**本文**
==============================

全国自動車交通労働組合連合会はハイタク産業に従事する労働者で構成する労働組合の連合体です。本ホームページは、どなたでも自由に全てご覧いただけます。


ホーム > ニュース > 2022年12月23日掲載



運賃改定で物価高を打ち破る



伊藤実中央執行委員長
2023春闘を取り巻く情勢は、賃上げができる理由、賃上げしなければならない理由にあふれています。コロナ禍の3年間、感染リスクにさらされながら低賃金を耐えてきたハイタク労働者に、ようやく反転攻勢の機会が訪れました。もう我慢は限界です。胸を張って力強く、公共交通を支えるエッセンシャルワーカーに相応しい賃金・労働条件を要求しましょう。
賃上げが可能な理由。▽その一つ目は、需要が回復基調であること。▽二つ目は全国に運賃改定が拡大し、今までにない高水準の改定率が実現していること。▽三つ目は、国や自治体からの多額の支援金がハイタク事業者の懐に入っていること。▽四つ目は各地で今やタクシーが供給不足となっており、賃金を上げ労働者を増やせば企業全体の売上も向上することです。
そして賃上げをしなければならない理由は、▽第一に3年間のコロナ禍でずっと低賃金に耐えてきたハイタク労働者には、これまでの減収分の回復を求める権利があること。▽第二にこの物価高で生活できないこと。▽第三には、急激な物価高騰により他産業では大幅な賃上げが見込まれ、最低賃金も上がったことから、賃上げをしない限り人材の獲得どころかさらに担い手の流出が加速すること。▽第四には労働組合も経営改善のために、国や自治体にタクシー事業者への支援を求め、運賃改定の後押しをしてきたことが挙げられます。
「いま賃金を上げなければ、いつ上げるのか」。それが2023春闘です。
特に運賃改定する地域では、今までとは違う水準の賃金改善が必須です。運賃改定にあわせて賃下げ・労働分配率の改悪をたくらんだり、最低賃金違反などの法令違反を続けるブラック経営者は「言語同断」。行政やメディアへの情報提供も含め、あらゆる手段でその攻撃を跳ね返す必要があります。歩合給で賃金が下がった時にはなにもせず、賃金が上がった時にだけ「調整」などと言い出す経営者の一方的な主張は受け入れられません。

==============================

**元データ**
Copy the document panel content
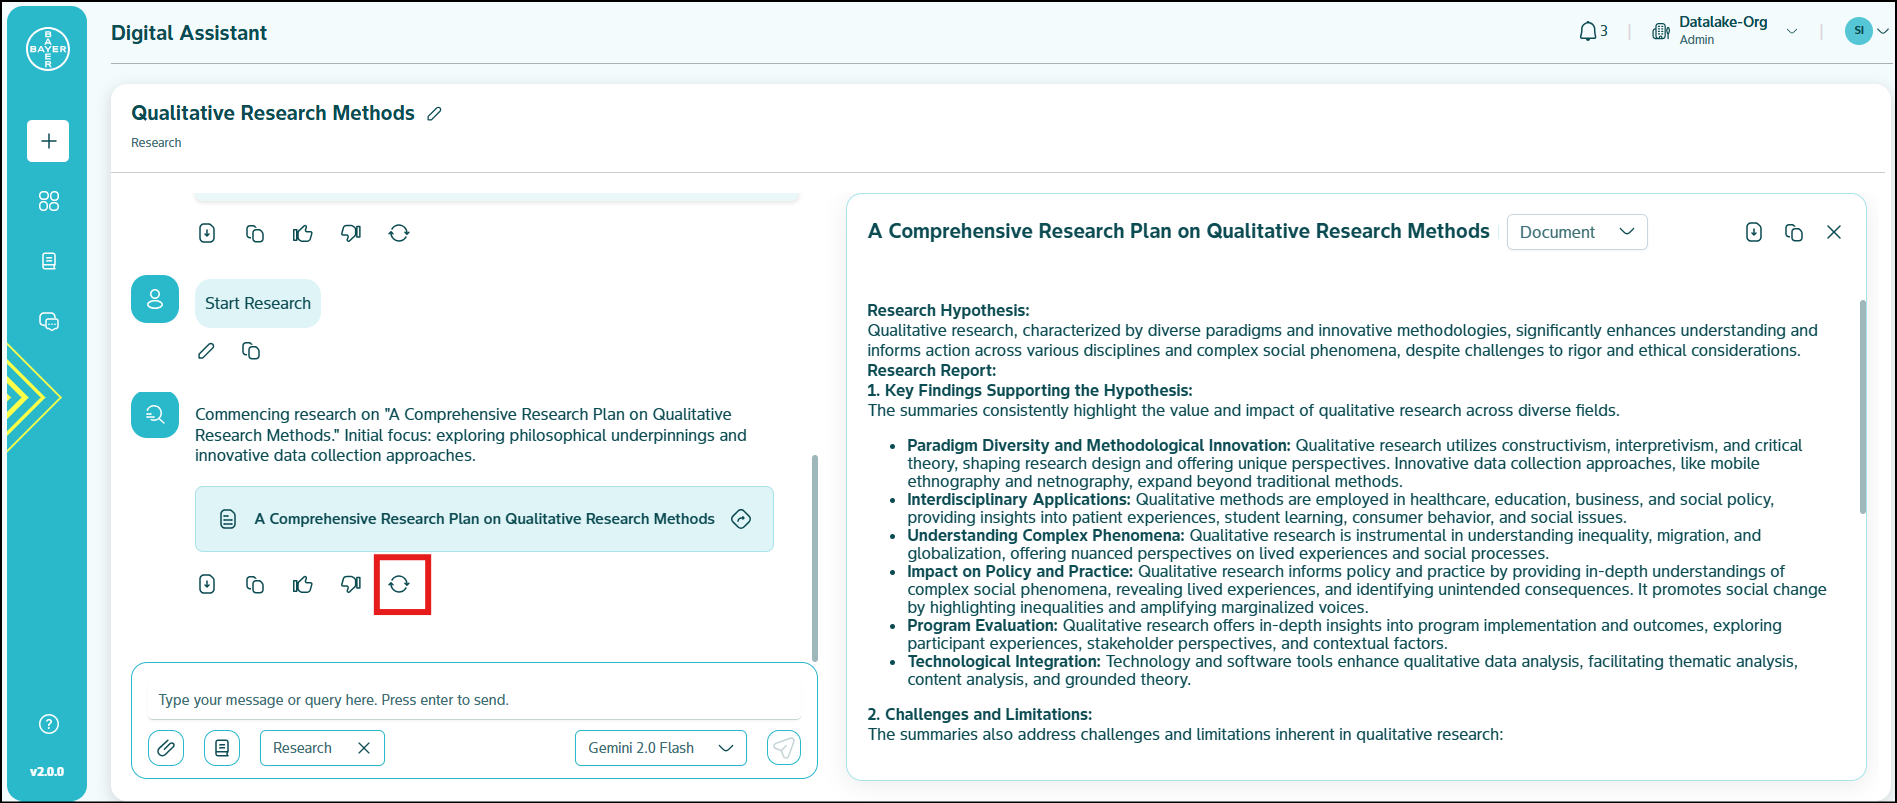coord(1793,232)
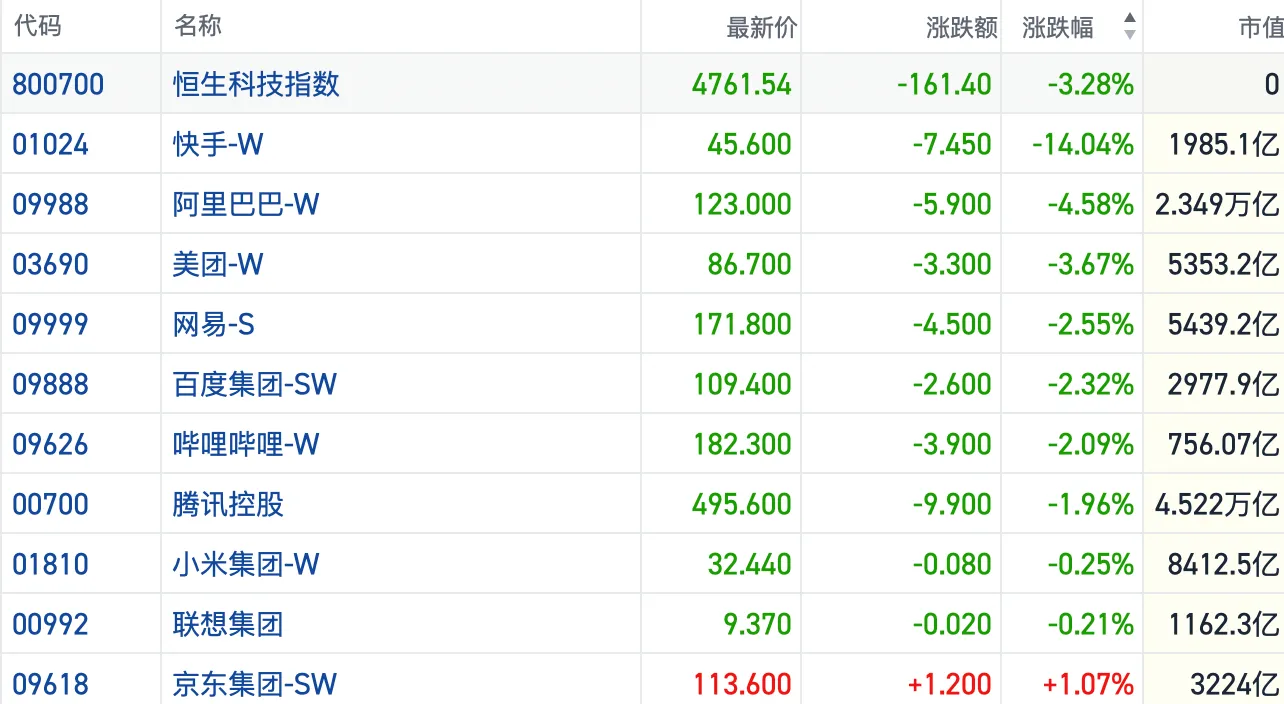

==============================

**練習問題**
1. 本文によると、賃上げが可能な理由の二つ目は何か。
2. 本文の「ホーム > ニュース >」から「な主張は受け入れられません。」までを、一字も変えずに書き写しなさい。
データは本文とは別の資料である。

**解答一覧**
1. 全国に運賃改定が拡大し、今までにない高水準の改定率が実現していること。

2.
ホーム > ニュース > 2022年12月23日掲載



運賃改定で物価高を打ち破る



伊藤実中央執行委員長
2023春闘を取り巻く情勢は、賃上げができる理由、賃上げしなければならない理由にあふれています。コロナ禍の3年間、感染リスクにさらされながら低賃金を耐えてきたハイタク労働者に、ようやく反転攻勢の機会が訪れました。もう我慢は限界です。胸を張って力強く、公共交通を支えるエッセンシャルワーカーに相応しい賃金・労働条件を要求しましょう。
賃上げが可能な理由。▽その一つ目は、需要が回復基調であること。▽二つ目は全国に運賃改定が拡大し、今までにない高水準の改定率が実現していること。▽三つ目は、国や自治体からの多額の支援金がハイタク事業者の懐に入っていること。▽四つ目は各地で今やタクシーが供給不足となっており、賃金を上げ労働者を増やせば企業全体の売上も向上することです。
そして賃上げをしなければならない理由は、▽第一に3年間のコロナ禍でずっと低賃金に耐えてきたハイタク労働者には、これまでの減収分の回復を求める権利があること。▽第二にこの物価高で生活できないこと。▽第三には、急激な物価高騰により他産業では大幅な賃上げが見込まれ、最低賃金も上がったことから、賃上げをしない限り人材の獲得どころかさらに担い手の流出が加速すること。▽第四には労働組合も経営改善のために、国や自治体にタクシー事業者への支援を求め、運賃改定の後押しをしてきたことが挙げられます。
「いま賃金を上げなければ、いつ上げるのか」。それが2023春闘です。
特に運賃改定する地域では、今までとは違う水準の賃金改善が必須です。運賃改定にあわせて賃下げ・労働分配率の改悪をたくらんだり、最低賃金違反などの法令違反を続けるブラック経営者は「言語同断」。行政やメディアへの情報提供も含め、あらゆる手段でその攻撃を跳ね返す必要があります。歩合給で賃金が下がった時にはなにもせず、賃金が上がった時にだけ「調整」などと言い出す経営者の一方的な主張は受け入れられません。